§ **Task details**:
Begin at the line holding "Image resolution: width=403" and set down exactly each line through the last one below, omitting pictures. Include nothing else.

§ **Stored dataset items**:
%%

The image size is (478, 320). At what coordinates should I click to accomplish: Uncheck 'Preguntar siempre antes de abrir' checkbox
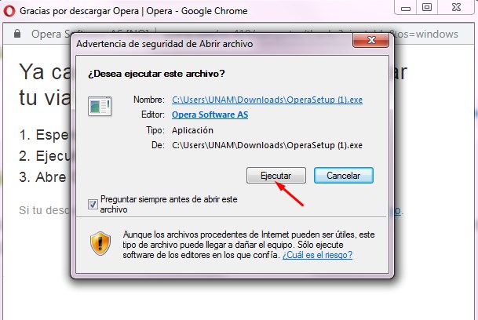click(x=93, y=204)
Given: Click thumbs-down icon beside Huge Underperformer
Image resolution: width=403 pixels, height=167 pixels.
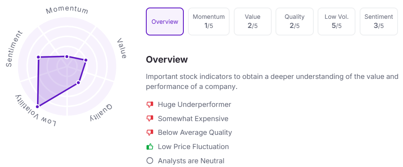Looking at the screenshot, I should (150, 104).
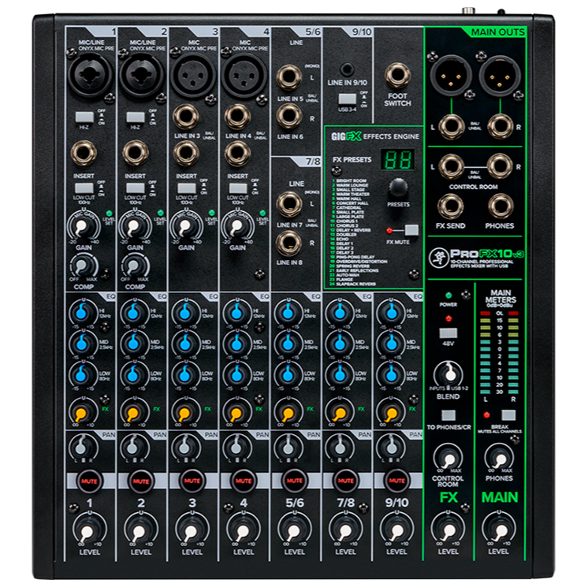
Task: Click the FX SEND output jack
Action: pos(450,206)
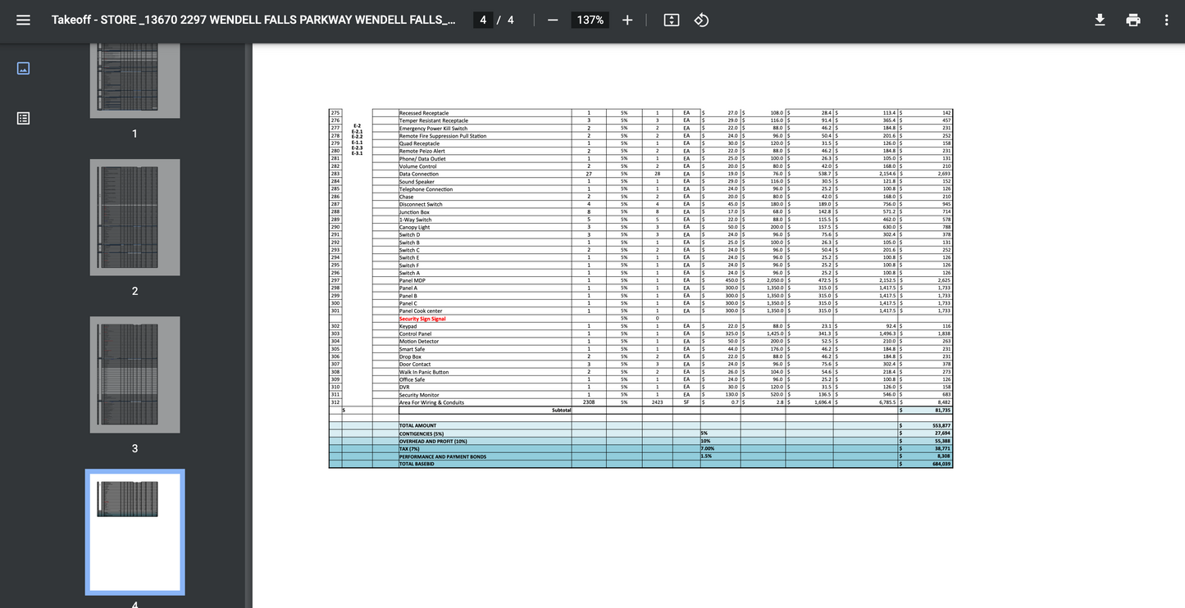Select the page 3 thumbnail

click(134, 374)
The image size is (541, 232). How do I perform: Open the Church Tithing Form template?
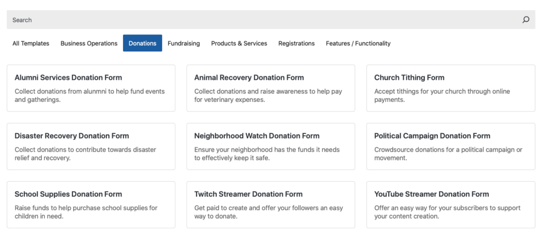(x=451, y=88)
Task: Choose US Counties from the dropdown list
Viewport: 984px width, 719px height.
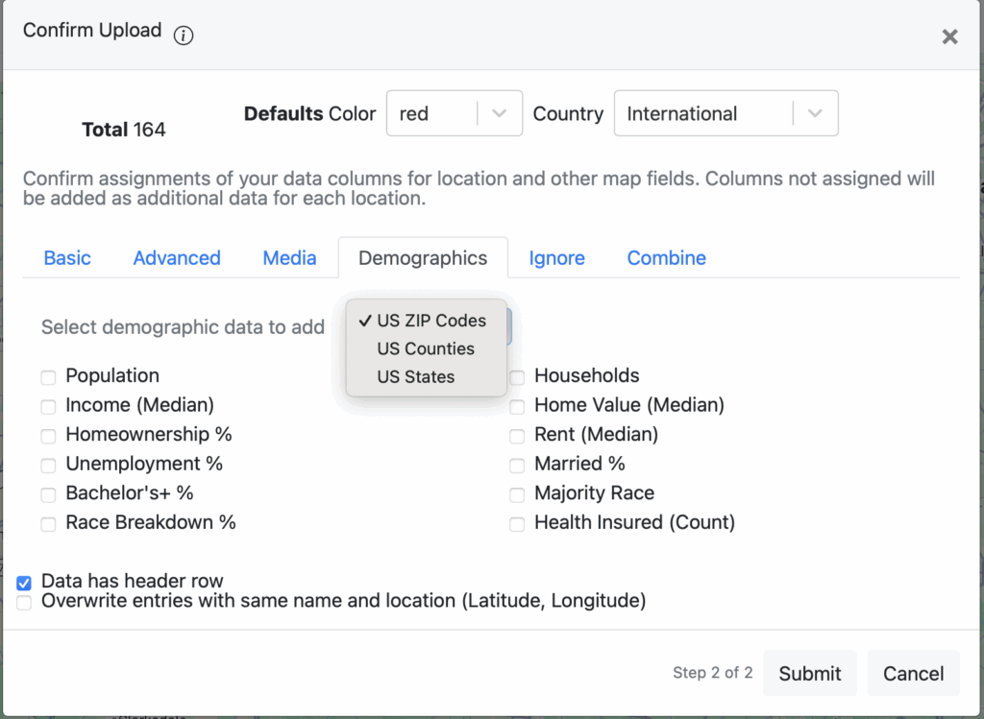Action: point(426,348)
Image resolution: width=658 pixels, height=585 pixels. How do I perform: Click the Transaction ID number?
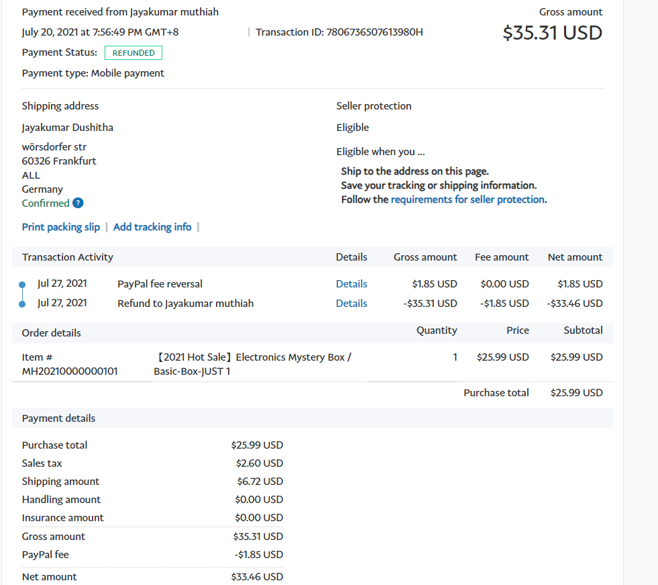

%%

§ **Task answer**:
Image resolution: width=403 pixels, height=167 pixels.
Looking at the screenshot, I should (150, 104).
Task: Click the FX SEND output jack
Action: pos(450,206)
Select the page 3 thumbnail

click(134, 374)
The image size is (541, 232). How do I perform: Open the Church Tithing Form template?
(x=451, y=88)
Task: Choose US Counties from the dropdown list
Viewport: 984px width, 719px height.
Action: point(426,348)
Image resolution: width=658 pixels, height=585 pixels. How do I perform: Click the Transaction ID number?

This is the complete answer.